Russet potatoes and parchment paper produce a crispy oven fry with no oil. Shown here with cauliflower, kale, and red beans in curry-spiced coconut milk gravy.
2 large russet potatoes about 5-6″ long, about 2″ – 3″
diameter (I use organic)
1/4t fine sea salt
Optional: Russets produce a dry fry. You can always season them further with garlic powder, cayenne pepper or other spices before baking, or serve them with curry, chili, aioli, or just plain catsup. Slice the fries 1/4″ if you prefer a smaller fry, but in that that case, use potatoes about 4″ long. A little avocado or peanut oil will add some
flavour to your fries.
Preheat the oven to 450F (or to the highest temperature to which your paper is rated). Slice the potatoes carefully and as evenly as you can in long, 1/3″ to 1/2″ slices. I usually cut mine in half length-wise, then, with the cut side down, each half into thirds length-wise.

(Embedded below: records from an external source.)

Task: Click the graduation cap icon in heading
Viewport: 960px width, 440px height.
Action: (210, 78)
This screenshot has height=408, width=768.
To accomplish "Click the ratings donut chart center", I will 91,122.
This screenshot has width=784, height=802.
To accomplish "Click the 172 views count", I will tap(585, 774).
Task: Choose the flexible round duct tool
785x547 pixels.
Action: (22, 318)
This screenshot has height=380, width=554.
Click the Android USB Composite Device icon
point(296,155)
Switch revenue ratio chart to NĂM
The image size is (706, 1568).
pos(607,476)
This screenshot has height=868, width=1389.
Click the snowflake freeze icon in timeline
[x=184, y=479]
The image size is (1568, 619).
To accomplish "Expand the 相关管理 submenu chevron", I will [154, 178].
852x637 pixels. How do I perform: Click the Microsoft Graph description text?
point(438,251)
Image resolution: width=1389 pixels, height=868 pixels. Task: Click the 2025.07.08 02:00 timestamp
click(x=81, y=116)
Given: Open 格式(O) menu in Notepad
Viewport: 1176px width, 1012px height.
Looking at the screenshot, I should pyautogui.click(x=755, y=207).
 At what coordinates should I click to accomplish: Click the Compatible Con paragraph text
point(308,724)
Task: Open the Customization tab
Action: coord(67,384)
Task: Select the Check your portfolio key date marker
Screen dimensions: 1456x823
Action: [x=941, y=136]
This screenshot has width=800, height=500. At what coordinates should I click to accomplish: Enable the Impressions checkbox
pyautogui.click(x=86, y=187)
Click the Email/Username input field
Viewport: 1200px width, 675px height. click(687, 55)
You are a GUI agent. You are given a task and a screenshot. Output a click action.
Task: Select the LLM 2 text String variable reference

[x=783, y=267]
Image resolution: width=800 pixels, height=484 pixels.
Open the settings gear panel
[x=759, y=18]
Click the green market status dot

Then I quarter the stack lengthwise so that I have long slices of
With the oven ready, arrange the potatoes in a single layer on a baking sheet lined with parchment paper. Sprinkle with the sea salt. Bake on the middle rack until fork tender or lightly browned. Expect about 30 – 40 minutes, depending on the temperature and how well done you like your fries. Turn 2- 3 times to ensure even cooking. Ovens vary; use the colour and texture of the potatoes as a guide.
If you cook them until fork tender, let them stand 2-3 minutes in the oven turned off before removing from the sheet. If until lightly browned, you should be able to serve them right away. Season to taste, garnish as you like and serve!